* To do: Pictures are to be left out; every line from the one with "You are a GUI" through the end of the data must be transcribed exactly.
── Entries supplied
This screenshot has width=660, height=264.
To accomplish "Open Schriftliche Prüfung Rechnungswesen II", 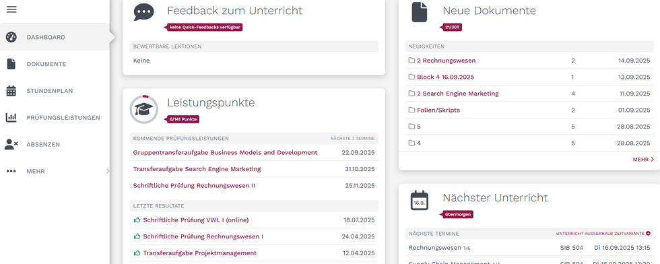I will coord(194,185).
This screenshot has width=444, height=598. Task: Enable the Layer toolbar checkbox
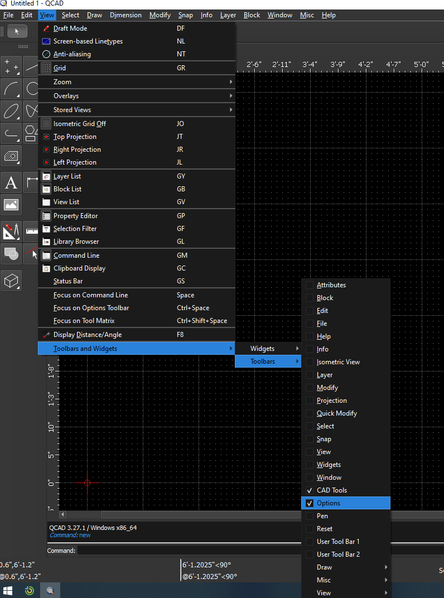click(310, 375)
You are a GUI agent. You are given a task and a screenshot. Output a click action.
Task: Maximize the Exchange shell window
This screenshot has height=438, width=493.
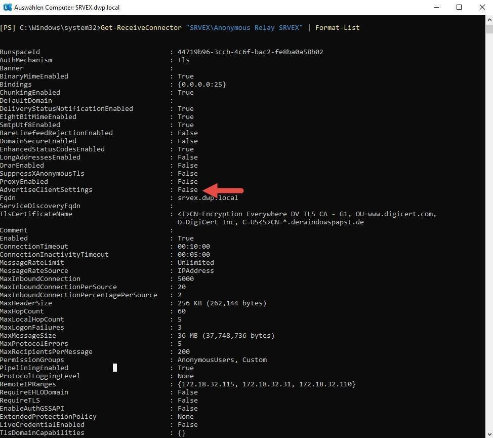click(459, 8)
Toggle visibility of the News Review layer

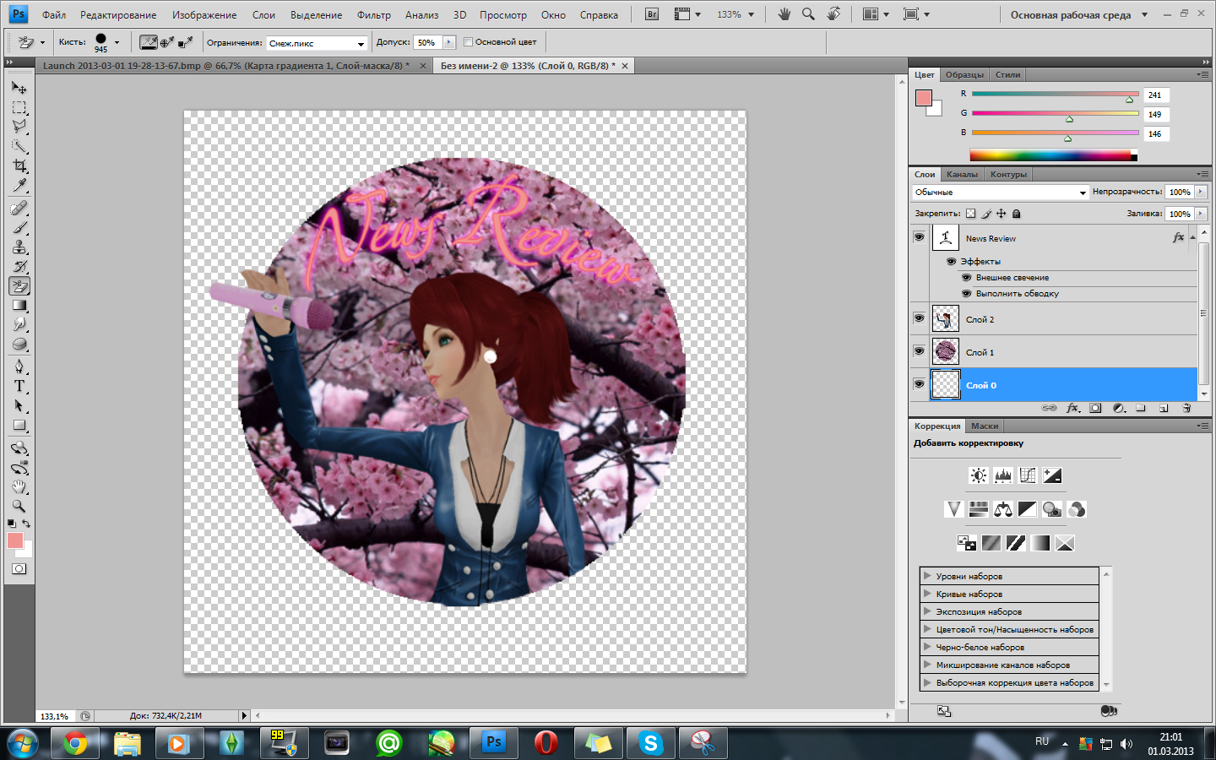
────
* Output of the exercise:
You are a GUI agent. You are given a task and a screenshot. Output a click action.
Task: Maximize the Exchange shell window
This screenshot has height=438, width=493.
click(459, 8)
Toggle visibility of the News Review layer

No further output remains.